Our results confirmed the safety of a second AGV implant. Corneal decompensation is the most common complication described in the literature, followed by IOP spike, shunt exposure, suprachoroidal hemorrhage, and vitreous hemorrhage [
32]. In our series, we had eight patients (29%) who developed corneal edema, and three patients needed endothelial keratoplasty. Two of them had already had a lamellar keratoplasty before the second AGV implantation. Tube-corneal touch was the leading cause of decompensation, and for this reason, tube shortening was performed in four patients, along with follow-up. Intraocular pressure spikes (25%) coincided with the hypertensive phase and could be related to the encapsulation of the bleb [
26,
31]. Three patients (11%) in our series developed a fibrotic capsule around the plate of the valve and did the revision. Our patients did not report motility disorders. A possible explanation could concern the surgical technique and the placement of the valve without interference with the rectus muscles.
Implant removal was performed in three cases. Two of them were patients with congenital cataract with very high IOP at baseline. The same patients also underwent anterior vitrectomy before implant removal. The last case developed corneal decompensation 18 months after AGV implant and after tube shortening, the implant was removed. Moreover, implant removal was justified only in cases of chronic implant exposure with the inability to cover it, because this maneuver is technically challenging, even for expert surgeons, and could especially present elevated risks of suprachoroidal hemorrhage and infection. One patient had endophthalmitis that was solved with medications, and one had cyclophotocoagulation. In this case, glaucoma was related to silicone oil in the anterior chamber, and after two revisions, IOP was still high, and the visual acuity worsened. Visual field data were not available for the majority of our patients or were not performed due to low vision. Nevertheless, visual acuity equivalence from the baseline to final follow up visit proved the maintenance of the patient’s visual function.

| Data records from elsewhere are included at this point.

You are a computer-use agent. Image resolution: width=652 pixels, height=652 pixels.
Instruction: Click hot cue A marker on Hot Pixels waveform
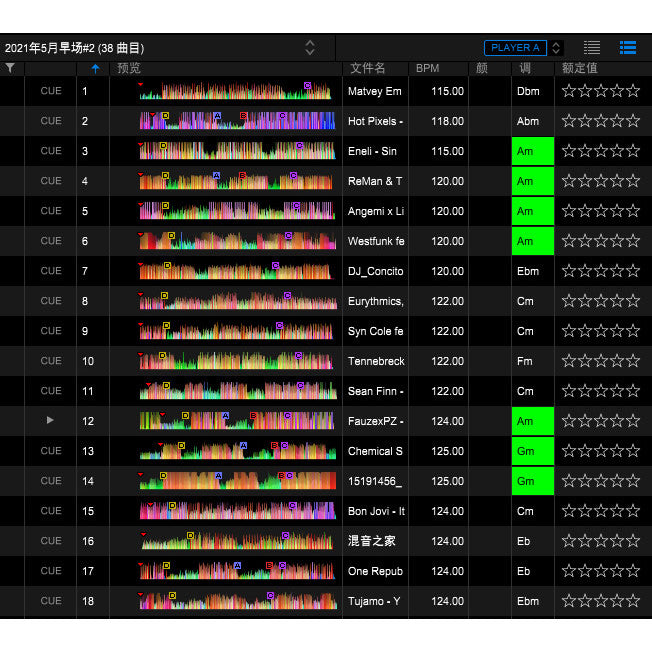tap(217, 116)
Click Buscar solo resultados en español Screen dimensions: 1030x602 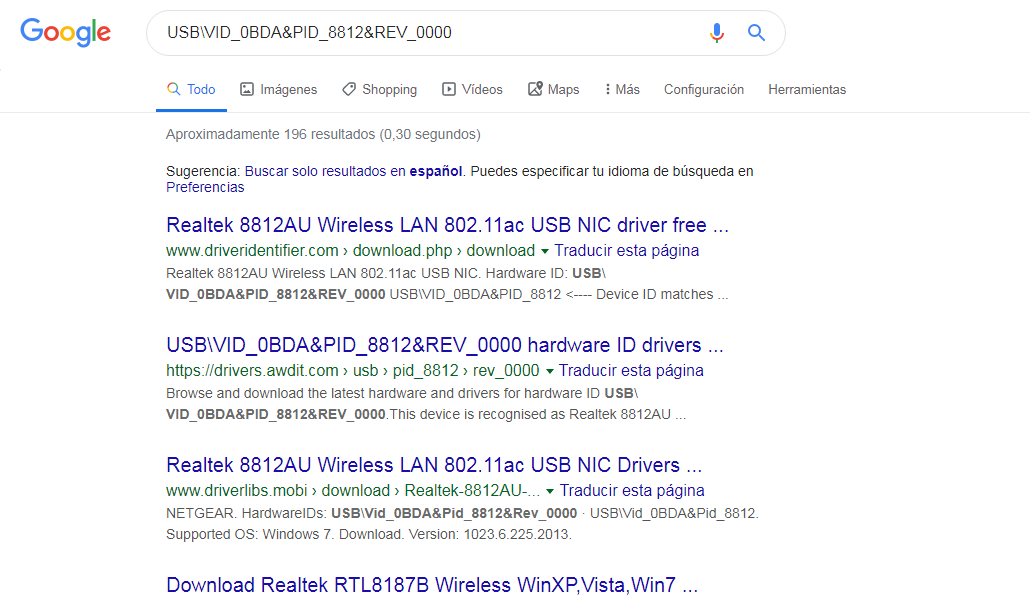click(353, 171)
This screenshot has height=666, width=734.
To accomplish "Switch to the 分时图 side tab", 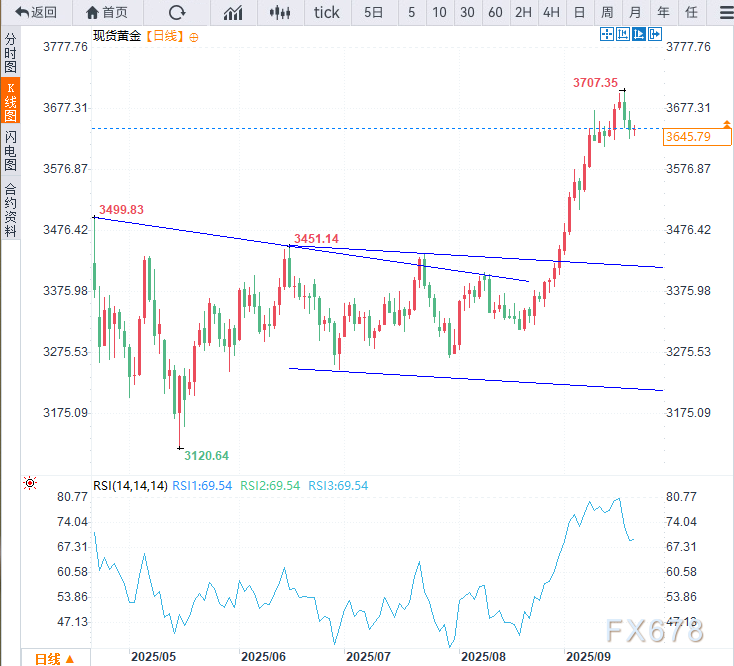I will coord(10,54).
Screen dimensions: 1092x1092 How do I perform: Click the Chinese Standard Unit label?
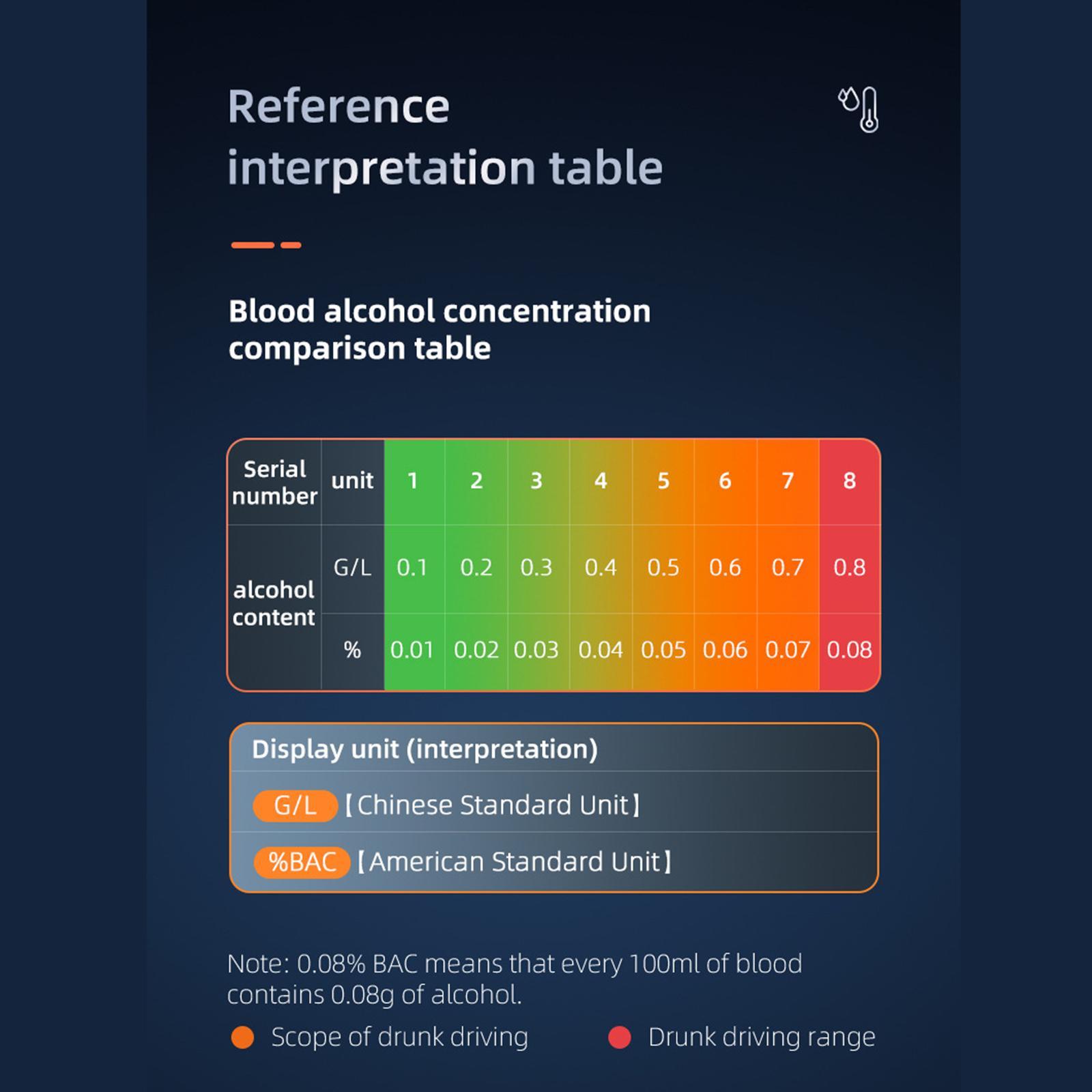pyautogui.click(x=492, y=805)
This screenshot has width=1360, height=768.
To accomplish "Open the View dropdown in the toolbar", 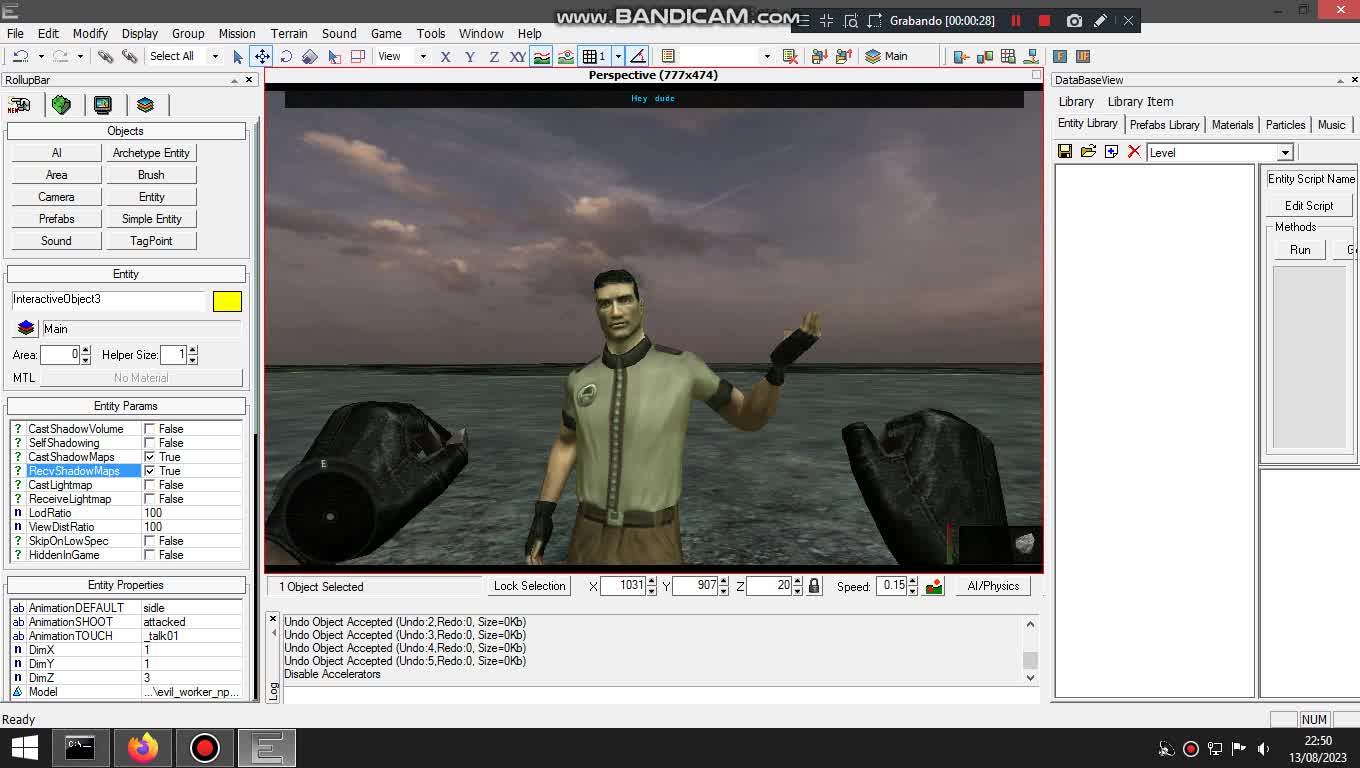I will pos(422,56).
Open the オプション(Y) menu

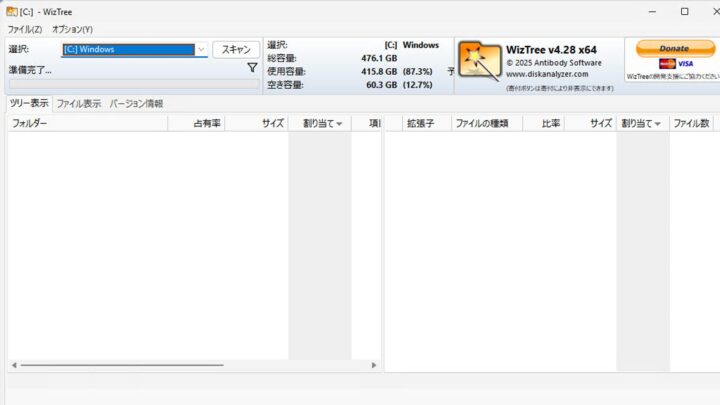(x=72, y=29)
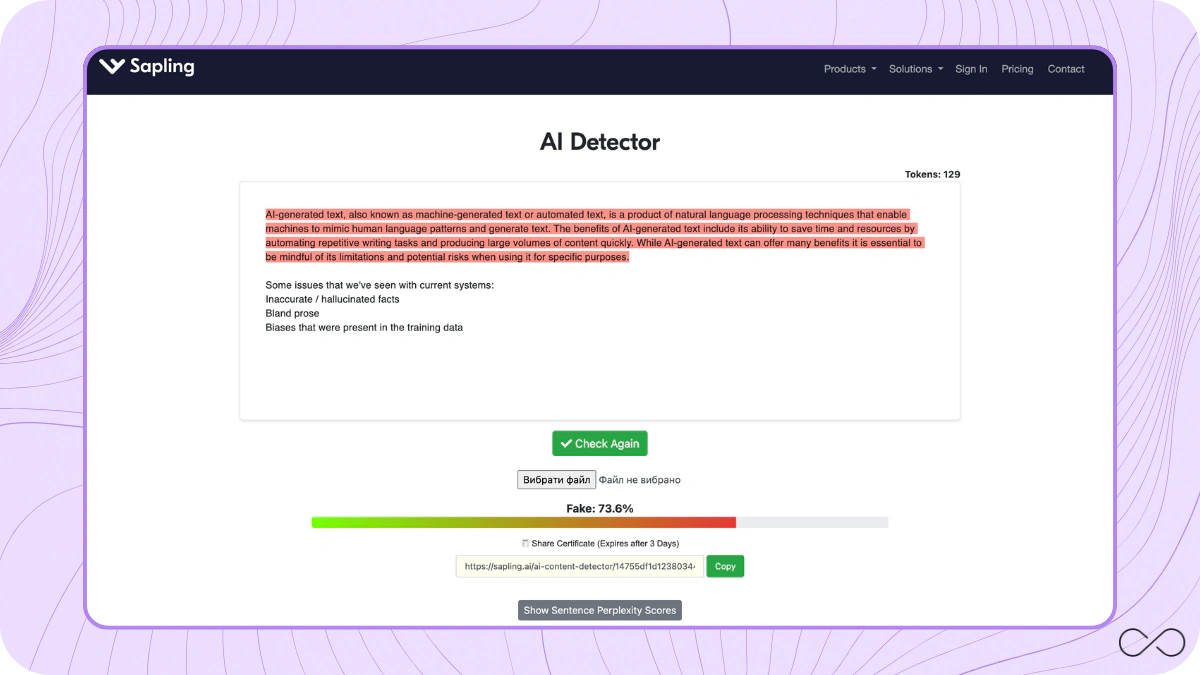Click the Tokens: 129 counter
Viewport: 1200px width, 675px height.
[x=932, y=174]

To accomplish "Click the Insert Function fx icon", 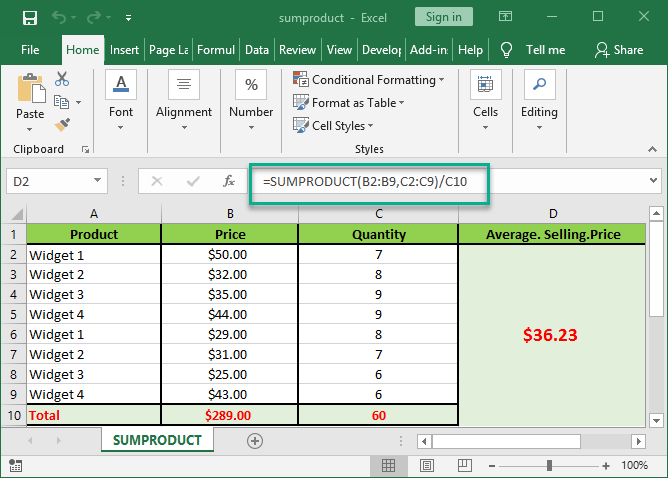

Based on our findings, and supported by previously published literature, in patients with residual visual acuity, both a second glaucoma drainage device implantation or cyclodestructive procedure may be useful in reducing IOP with a sufficient safety profile [
15,
33,
34]. The results of the running randomized clinical trial of the American Glaucoma Society (AGS): Second Aqueous Shunt Implant versus Transscleral Cyclophotocoagulation Treatment Study (ASSISTS, NCT02691455), might indicate the better treatment option after a first failed tube implant.
The strength of our study is represented by the stringent IOP criteria of success based on baseline intraocular pressure values, as reported by the World Glaucoma Association’s guidelines [
10]. Target postoperatively intraocular pressure depends on baseline IOP values; the higher the values at baseline, the lower they should be after surgery. Visual function maintenance relies on the achievement of target IOP and consequently on the reduction of visual field progression. The main limitations of the present study are the retrospective and non-comparative design, moreover, the relatively small sample size, and the non-uniformity of the population may represent other biases. To evaluate the sample sizes, post-hoc power analyses were performed and may justify the loss of statistical significance at final follow-up visits for outcome measures. Nevertheless, based on published evidence and on our results, a second AGV implant could be offered in refractory glaucoma patients with elevated IOP with a good chance of intraocular pressure lowering.